A different way to measure wealth
Philadelphia needs to fight for full constitutional school funding from Harrisburg while also acting big and innovatively locally as if children’s lives cannot be paused while adults negotiate. That is what Thurgood Marshall meant when he told his clerks to do what they thought was right and let the law catch up.
The city should measure its wealth differently — not just by jobs created, buildings built, or revenue projected, but by whether children are reading well, schools are fully staffed, families are housed, youth have paid opportunities, Black educators are being recruited and retained, and vulnerable students receive the services they deserve. A budget is a moral document. It is also a lesson plan. It teaches children what the city values.

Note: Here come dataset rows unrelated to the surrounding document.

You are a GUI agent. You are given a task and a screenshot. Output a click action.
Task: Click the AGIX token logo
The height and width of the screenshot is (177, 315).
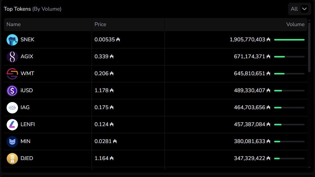pos(12,57)
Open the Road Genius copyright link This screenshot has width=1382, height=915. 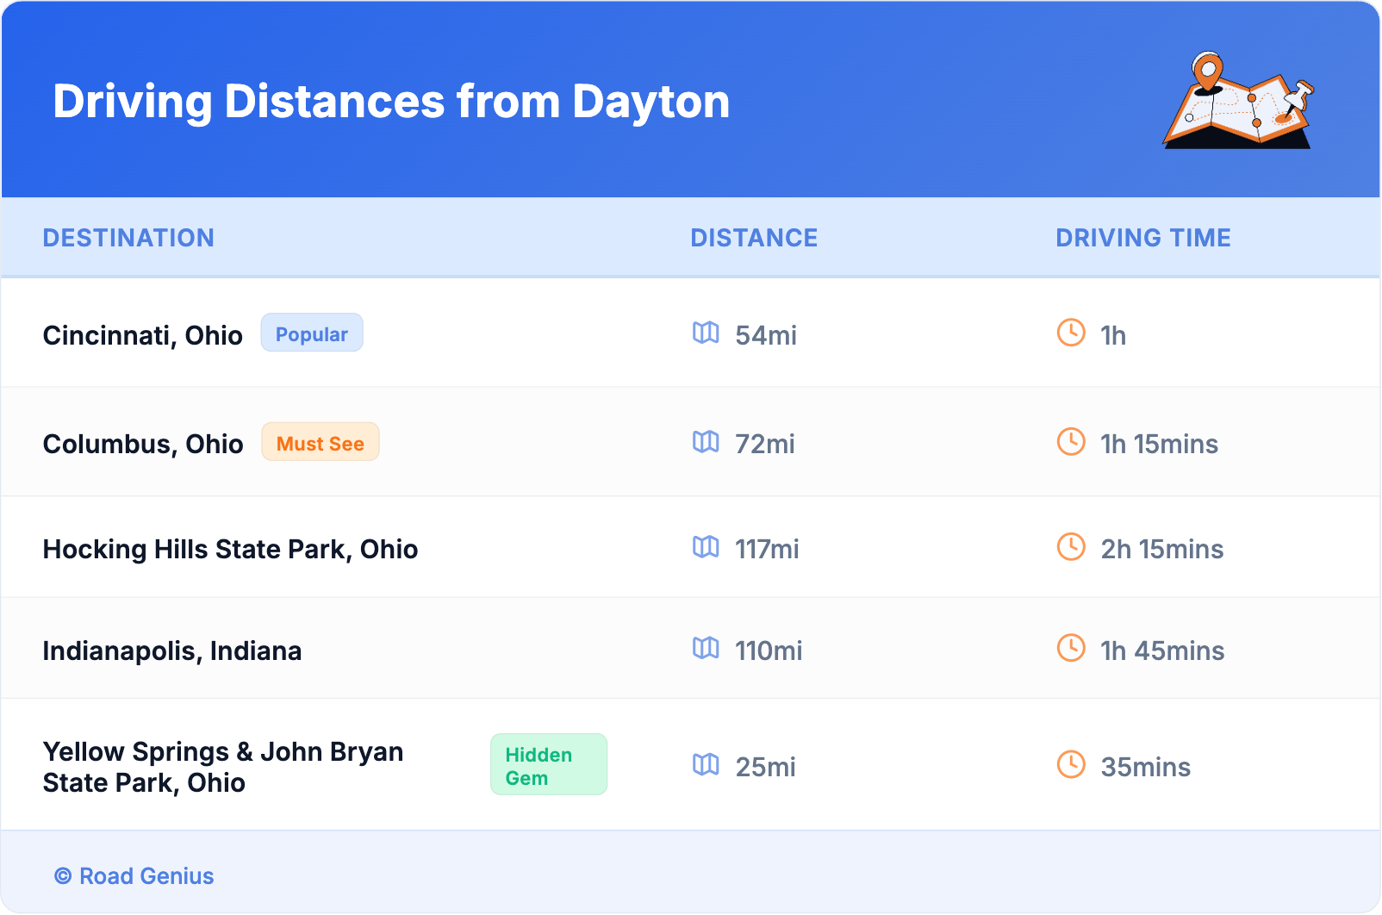tap(134, 876)
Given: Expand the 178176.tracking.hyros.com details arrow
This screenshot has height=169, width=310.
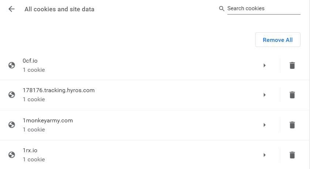Looking at the screenshot, I should coord(264,95).
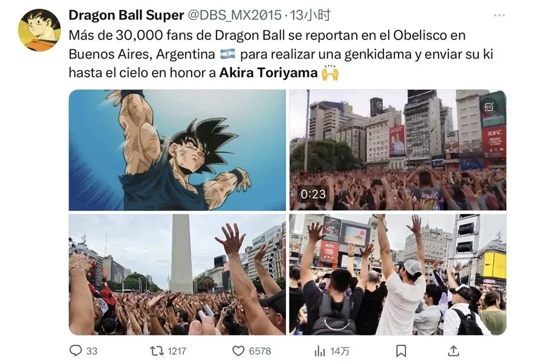Click the 6578 likes count
The image size is (536, 364).
(x=260, y=351)
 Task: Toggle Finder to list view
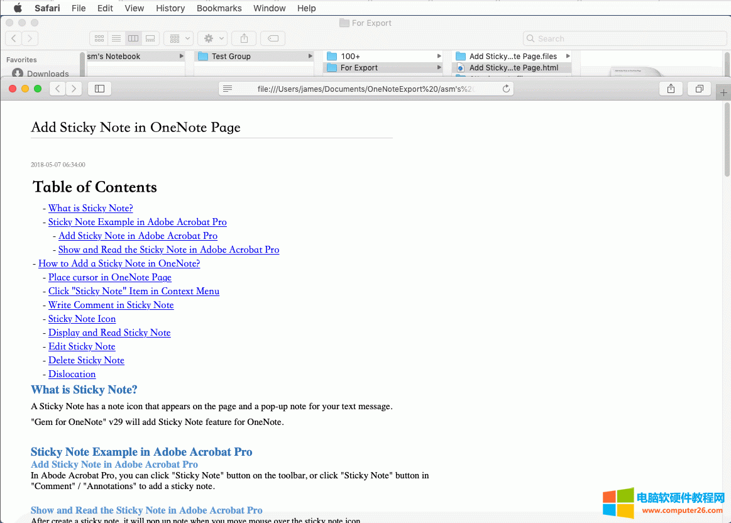point(116,38)
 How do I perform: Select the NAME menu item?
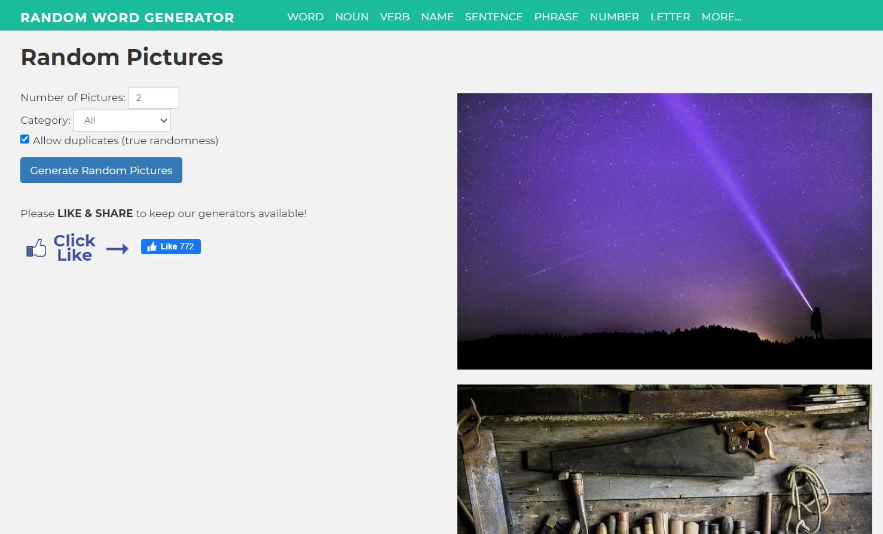[x=437, y=17]
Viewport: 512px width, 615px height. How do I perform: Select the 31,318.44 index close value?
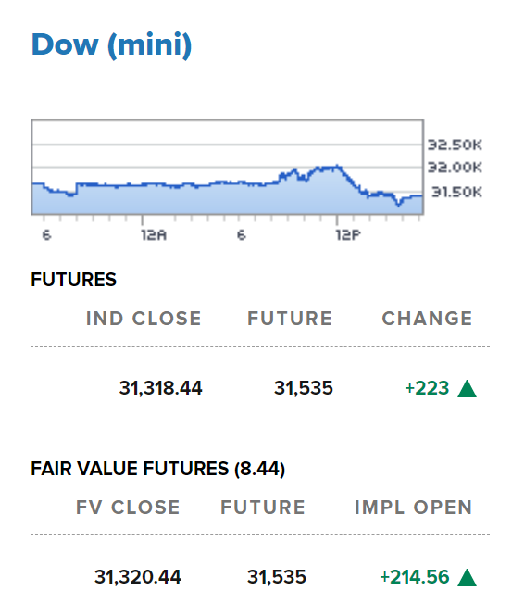point(161,388)
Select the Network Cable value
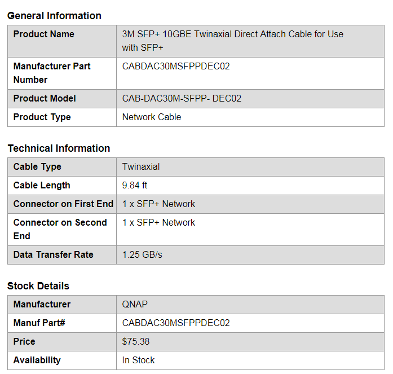Image resolution: width=393 pixels, height=374 pixels. tap(152, 117)
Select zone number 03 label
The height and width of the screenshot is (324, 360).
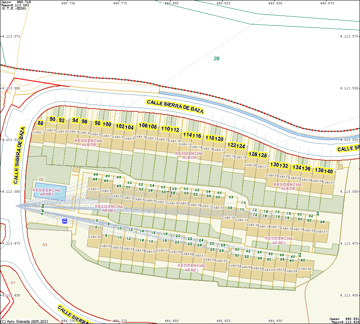(45, 245)
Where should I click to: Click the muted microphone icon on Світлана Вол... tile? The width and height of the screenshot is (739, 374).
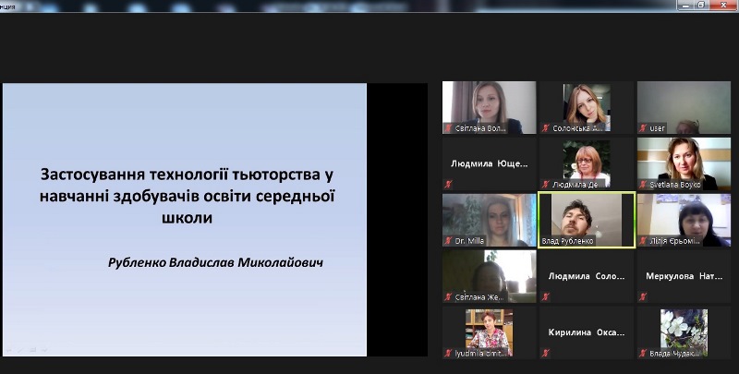pos(448,128)
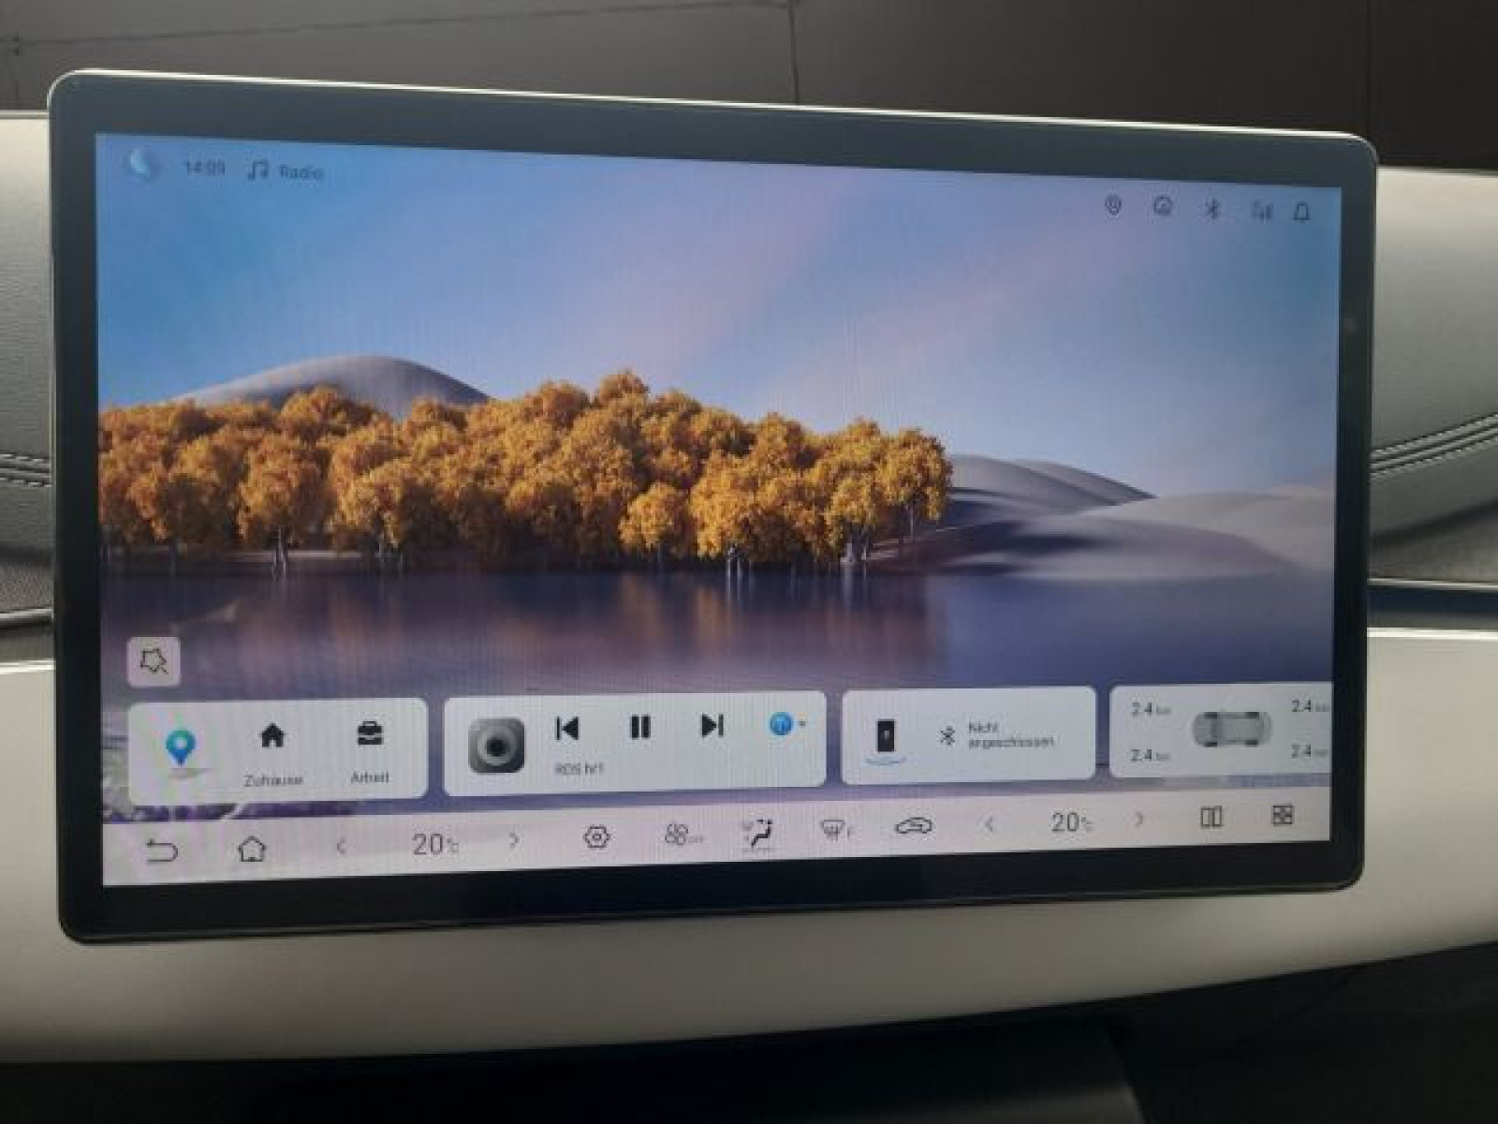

Make schools the center of the wealth strategy. Fund them like infrastructure. Staff them like children matter. Treat every neighborhood school like a community anchor. Build a civic compact with the institutions that benefit most from being here. Help the people who teach, care, build, protect, and serve afford to stay. Do what is right. Let the law and policies catch up.
That is how a city becomes wealthy in a way that matters.
Sharif El-Mekki is the founder and CEO of the Center for Black Educator Development.
The Citizen welcomes guest commentary from community members who stipulate to the best of their ability that it is fact-based and non-defamatory.